Accounting for rising teaching costs
By Alyson Howard, Education Partner
Finance professionals and school business managers work with facts, forecasts and reasonable assumptions. However, in the world of Education Finance, policy changes have become so common that it is becoming increasingly difficult to balance budgets and make reliable plans. Proposed support available to schools to cope with policy changes is usually vague and timeframes are often uncertain. It is a tough place to be right now.
This year’s budget forecasts were a good case in point. Everyone who had been diligent, organised and on time, who had based budgets on fact, forecast and reasonable assumption, frankly had the rug pulled from under them, with the shock announcement that employers’ Teachers’ Pensions contributions are set to rise from 16.48% to 23.6% in 2019, up more than 7%.
Put into perspective, for an academy with an annual teaching cost of £2.8m, the 7.12% increase equates to nearly £200k more to find in an already overstretched budget. Guidance suggests that this increase will take effect from 1 September 2019.
The impact on existing budgets is damaging. Forecasts submitted in July would most likely have assumed a 3% increase coming into effect in April next year, since that was the assumption at the time. That is now wrong, as are the budgets both for 2018/19, and for three-year plans.
Softening the blow is a promise of extra support, suggesting the DfE will fund the increases until March 2020, but their approach beyond that will depend on the outcome of the next Spending Review, in March 2019. That support also appears to be for the fiscal year 2019/2020; not the full academic year, during which academies will incur a full twelve months of the increased cost. So, what do we forecast? That level of detail is yet to be uncovered but is critical to making the numbers work. And, will this grant be based on the actual cost of teachers’ pay or a more blunt method?
We have now seen what the term ‘fully funded’ means as it pertains to the teachers’ pay grant, so some sort of categorisation and generic approach, based on pupil numbers is likely, rather than a fair distribution of support.
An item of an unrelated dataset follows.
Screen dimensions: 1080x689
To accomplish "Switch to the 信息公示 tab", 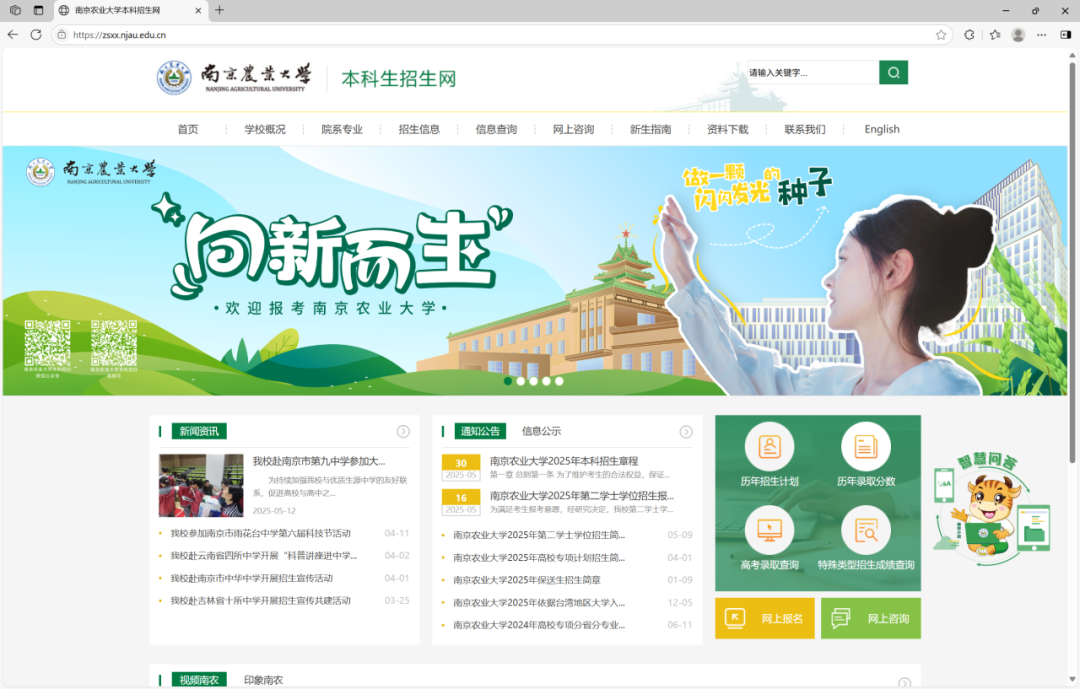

The approach is pretty blunt, as it is paid on pupil numbers not staffing costs. The first split is based on Secondary, Primary or AP/Special school. Thereafter, if you are in London, your pay grant is further broken out geographically into Inner London, Outer London and “London Fringe”.
The grant of £26.54 per pupil for Secondary schools is thus going to apply to schools from Land’s End to the Scottish borders. Primary schools in most of the country will get £16.40 per pupil, and special schools £65.65. Whilst not ideal at least it is consistent and something upon which we can make a reasonable assumption and update our 2018/19 budgets accordingly. However, we have no understanding of whether this support, like that proposed to cover pension increases, will continue beyond March 2020, which, for academies reporting and forecasting on academic not fiscal years, is not helpful.
So, a call to arms. Yes, we have to work with an absence of adequate facts and we never know what might be around the corner, but to keep these schools operational, here’s my advice on the key areas to focus on:
- Run sensitivities on all of your forecasts and share with your SLT so they can see the impact of differing levels of grant support for these increased costs
- Look at integrated financial curriculum planning. Contact times and class sizes will have to be revisited if average teacher cost is rising faster than grant income per pupil
- Don’t give up. You are not alone, we are all in this together and we just have to hope that an element of clarity and reason return in light of the promised end to austerity.